ACTION ITEM: Whichever lines of the entries hold the word "computer" should be identified and copied.

MATERIAL TO PROCESS:
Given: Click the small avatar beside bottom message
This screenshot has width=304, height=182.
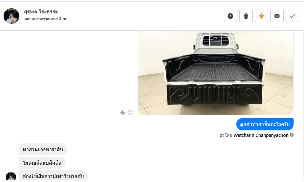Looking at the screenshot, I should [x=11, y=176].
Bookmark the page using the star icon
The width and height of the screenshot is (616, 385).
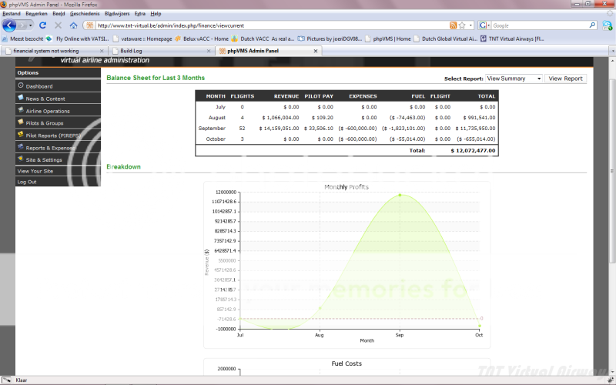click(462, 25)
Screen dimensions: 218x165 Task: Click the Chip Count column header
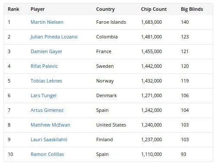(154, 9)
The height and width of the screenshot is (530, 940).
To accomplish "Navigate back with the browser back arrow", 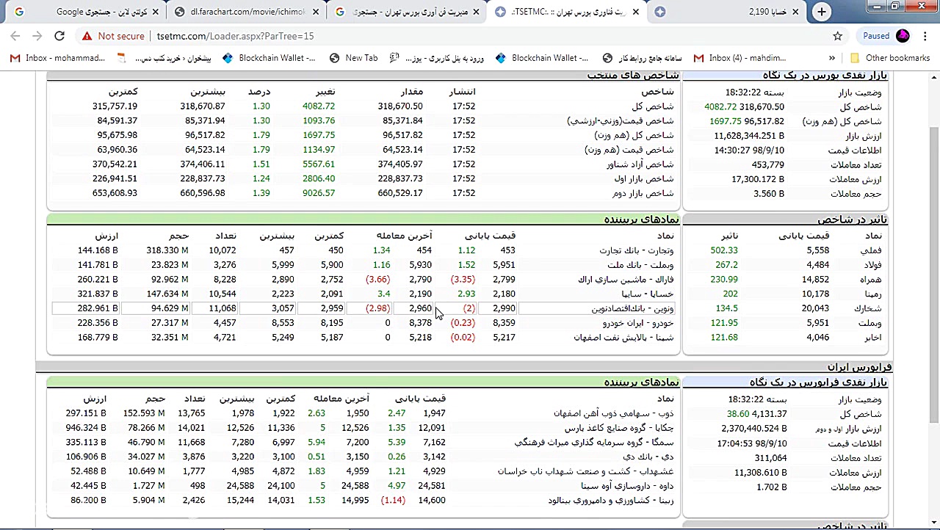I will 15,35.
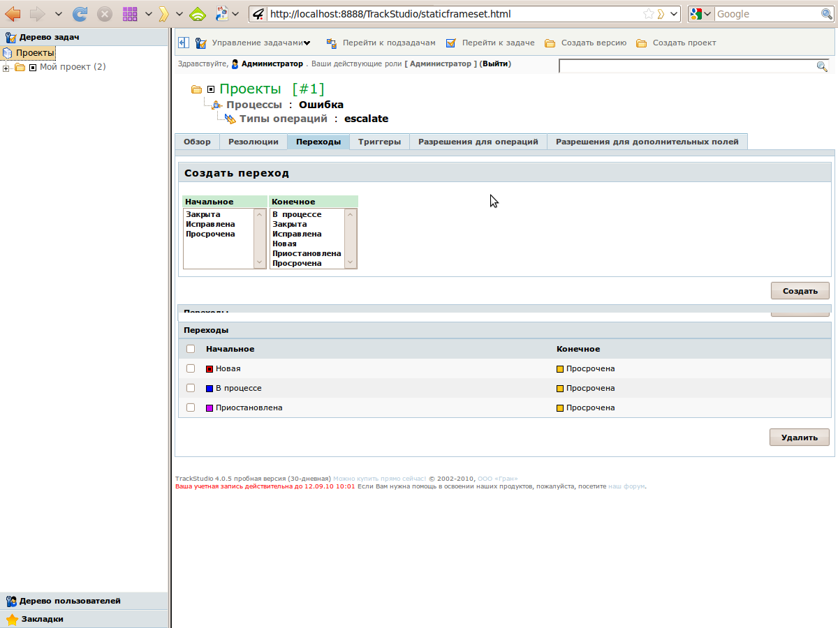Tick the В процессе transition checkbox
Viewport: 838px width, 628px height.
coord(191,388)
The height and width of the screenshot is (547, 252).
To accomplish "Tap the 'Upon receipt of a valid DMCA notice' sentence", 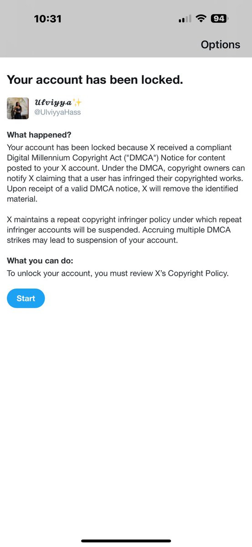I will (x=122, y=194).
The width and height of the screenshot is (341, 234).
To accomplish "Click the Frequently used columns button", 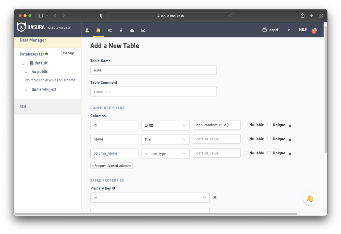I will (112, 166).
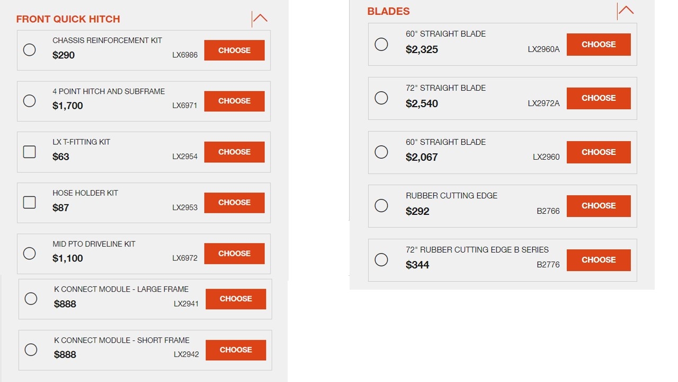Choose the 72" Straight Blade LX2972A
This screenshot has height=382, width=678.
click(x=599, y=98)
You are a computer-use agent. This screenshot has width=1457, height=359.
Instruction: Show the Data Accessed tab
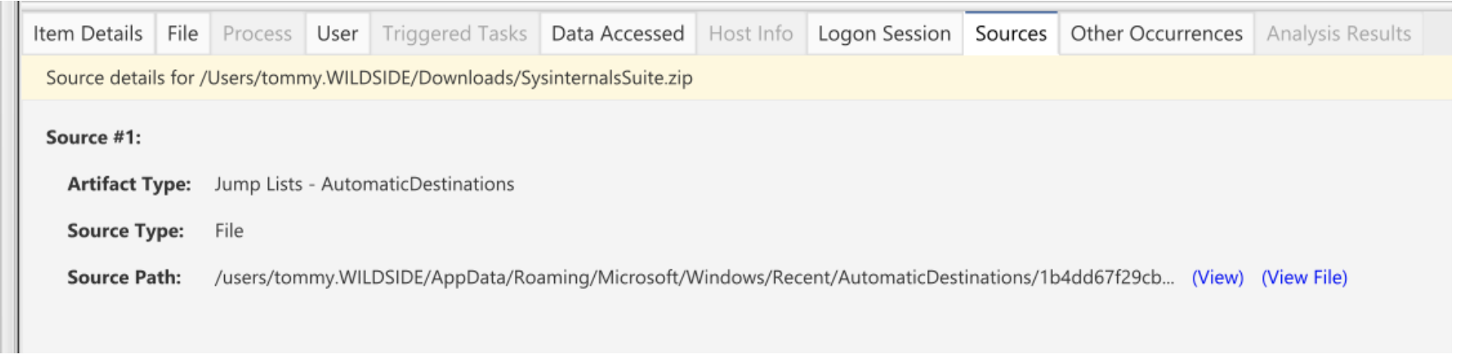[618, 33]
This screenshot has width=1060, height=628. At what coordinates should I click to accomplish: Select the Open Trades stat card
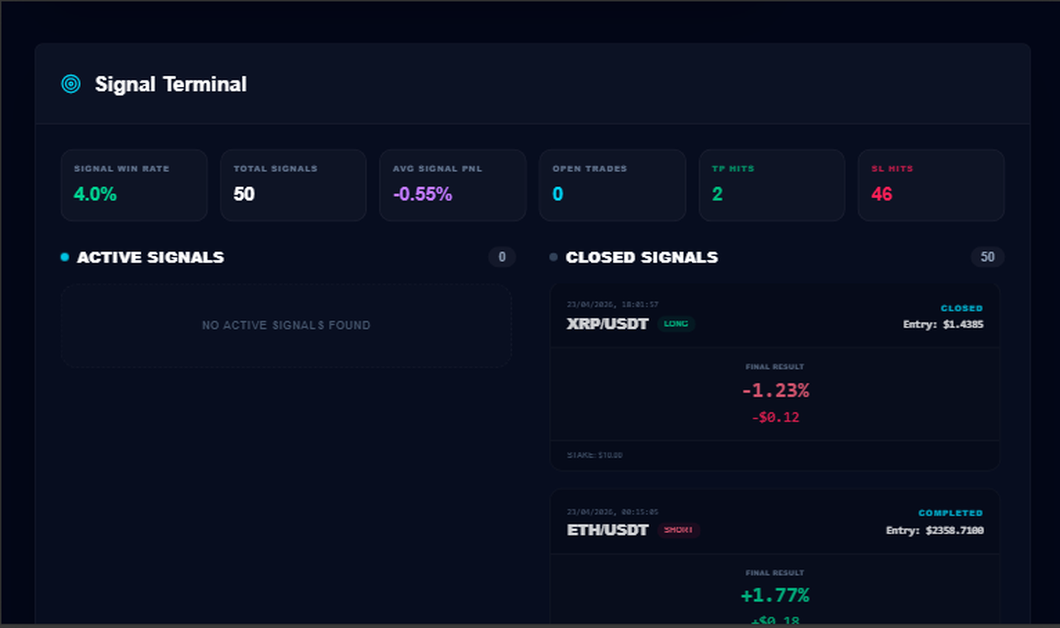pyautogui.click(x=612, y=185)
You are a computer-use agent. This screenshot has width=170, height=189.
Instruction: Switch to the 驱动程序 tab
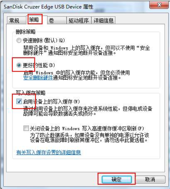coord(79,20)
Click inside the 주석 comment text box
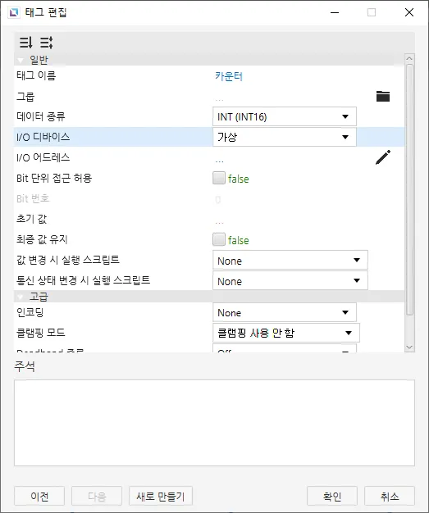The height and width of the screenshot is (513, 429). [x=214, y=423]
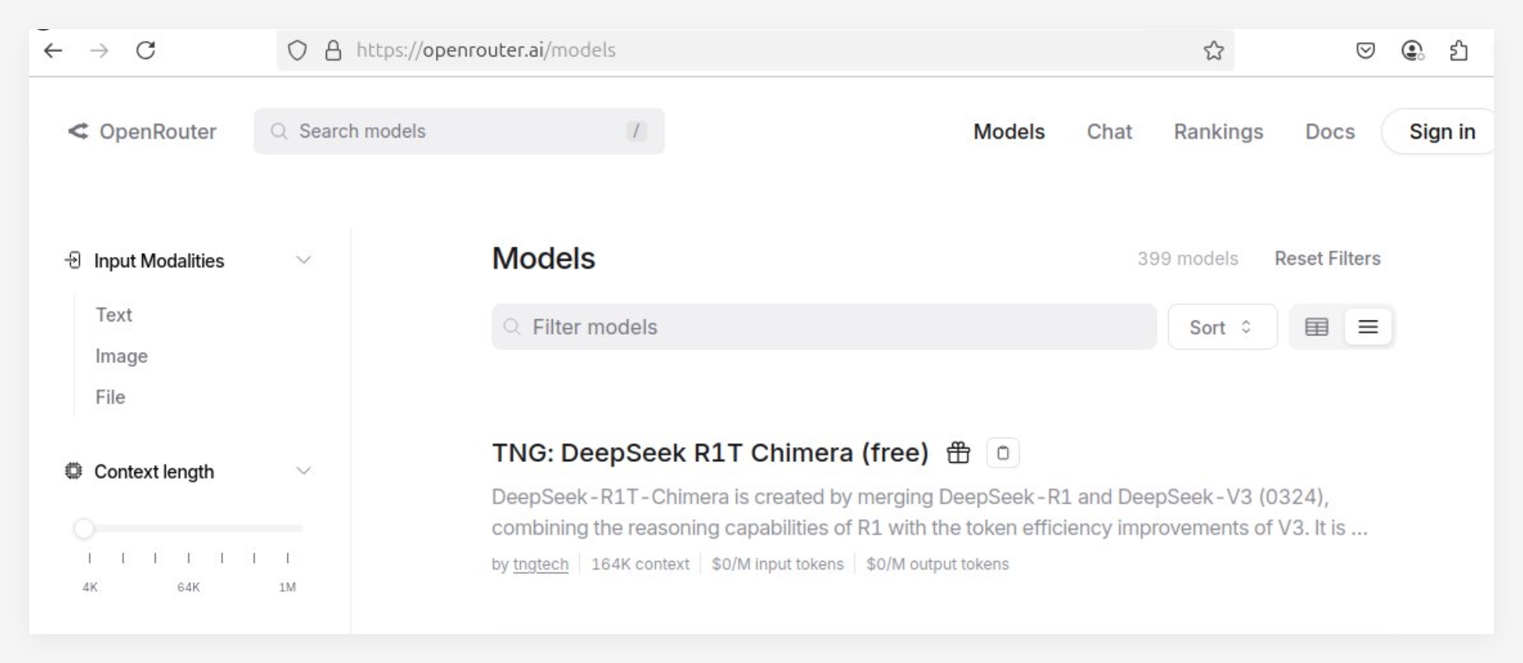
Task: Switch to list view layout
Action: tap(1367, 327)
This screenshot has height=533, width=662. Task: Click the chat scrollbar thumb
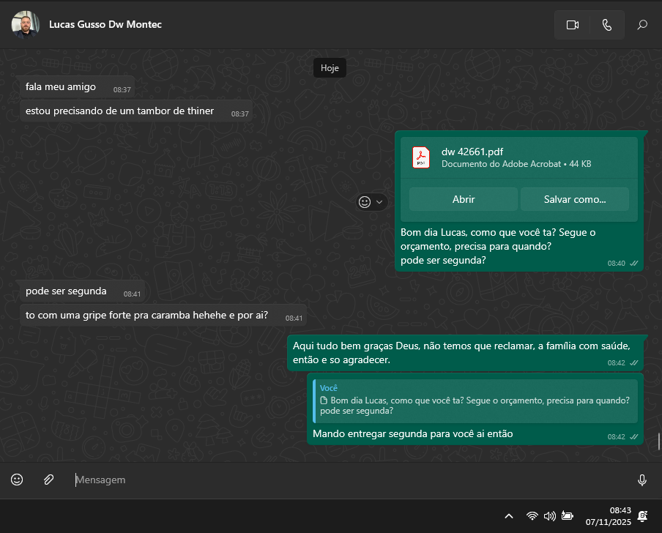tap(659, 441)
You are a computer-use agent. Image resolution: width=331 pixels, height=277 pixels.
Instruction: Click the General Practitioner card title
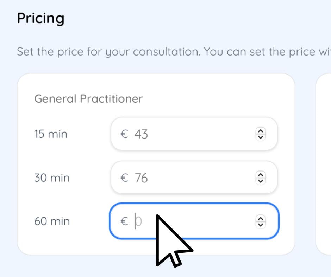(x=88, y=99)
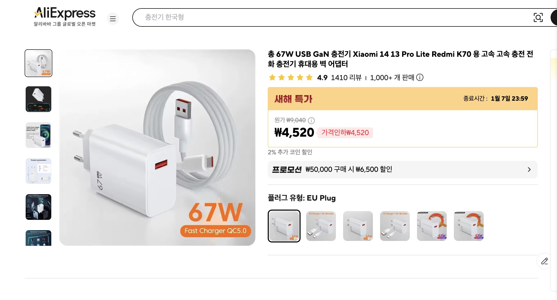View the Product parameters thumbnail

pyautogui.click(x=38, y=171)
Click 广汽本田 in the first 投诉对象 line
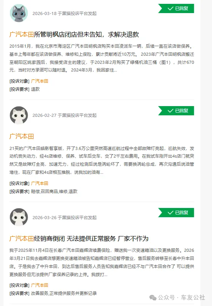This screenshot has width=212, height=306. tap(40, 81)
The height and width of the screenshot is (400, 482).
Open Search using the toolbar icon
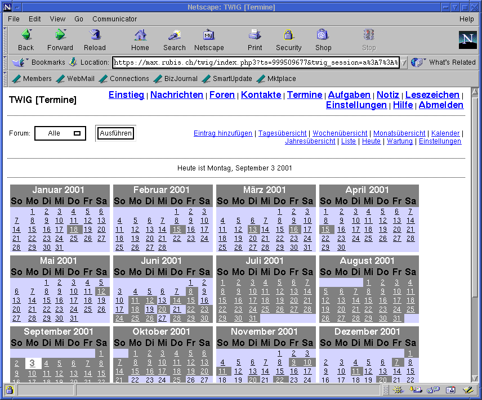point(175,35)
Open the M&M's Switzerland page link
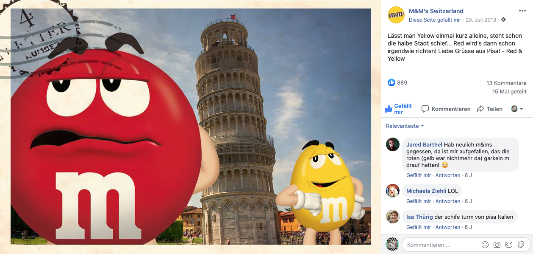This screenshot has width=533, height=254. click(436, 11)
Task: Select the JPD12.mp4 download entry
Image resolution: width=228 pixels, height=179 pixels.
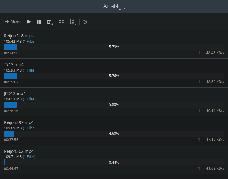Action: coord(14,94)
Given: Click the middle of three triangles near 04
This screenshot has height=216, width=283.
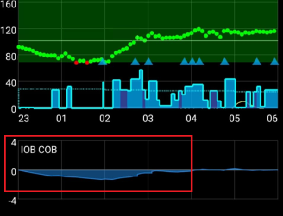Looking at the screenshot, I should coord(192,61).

WRITTEN RESPONSE:
You are a computer-use agent. This screenshot has width=1457, height=359.
You are a computer-use agent. This screenshot has width=170, height=189.
You are a computer-use agent. Image resolution: width=331 pixels, height=277 pixels.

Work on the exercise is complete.